HTML and CSS are not Programming Languages
Honestly, this is a bit pedantic, and for many that is a good enough argument to say that writing HTML is programming. However, there is an important technical distinction that to understand will take you surprisingly deep into computer science, specifically the field of computability.
HTML is a markup language, which means it is a language that provides syntax for annotating and “marking up” text. It can be used to signify that different segments of the text belong to a new paragraph, list or header. Notice, however, that there’s no way you could use HTML to write an algorithm to calculate the average of a set of numbers, or any other basic programming task. CSS is the same way.
As it turns out, to qualify as a “programming language”, a language must provide a minimum set of features: the ability to write variables, to have some form of control flow, the ability to emulate a finite state machine, and the ability to halt, or end. If you have those four properties, you are a programming language; If not, you aren’t.
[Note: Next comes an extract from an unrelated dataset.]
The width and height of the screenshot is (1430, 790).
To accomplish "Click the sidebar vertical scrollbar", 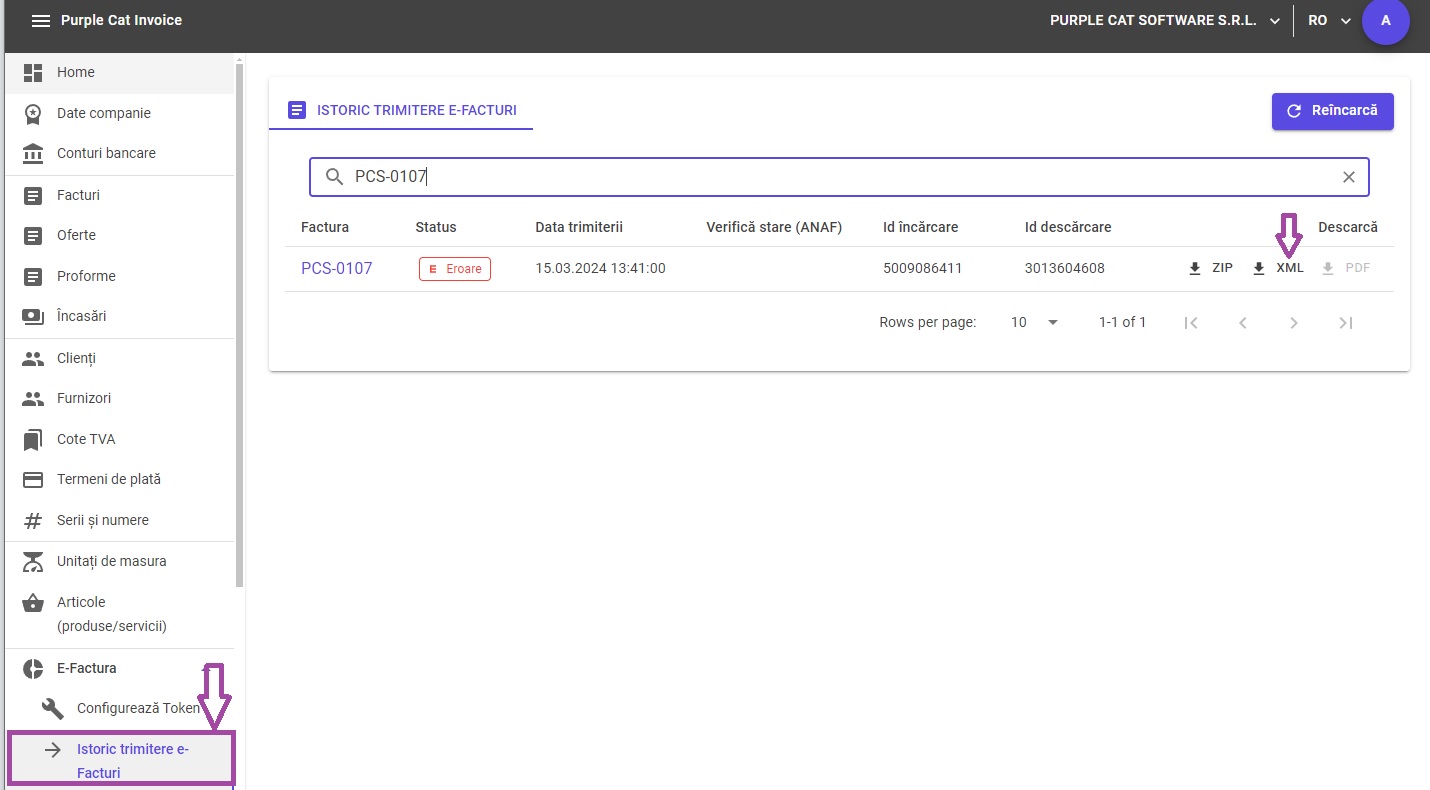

This subject was first explored by Alan Turing, the father of computer science. The simplest machine that can satisfy these properties is known as a turing machine. If a language supports these features, it is called turing complete. Turing compatible languages have the interesting property that any set of instructions in one language can be translated into another. Amazingly, this means that in some sense, all programming languages are the same.
HTML & CSS are not Turing complete, and thus are not generally considered to be full-on programming languages. The newest version of CSS introduces support for variables, so it is on its way.
Don’t fret. Just call it “coding” instead and move on with your life!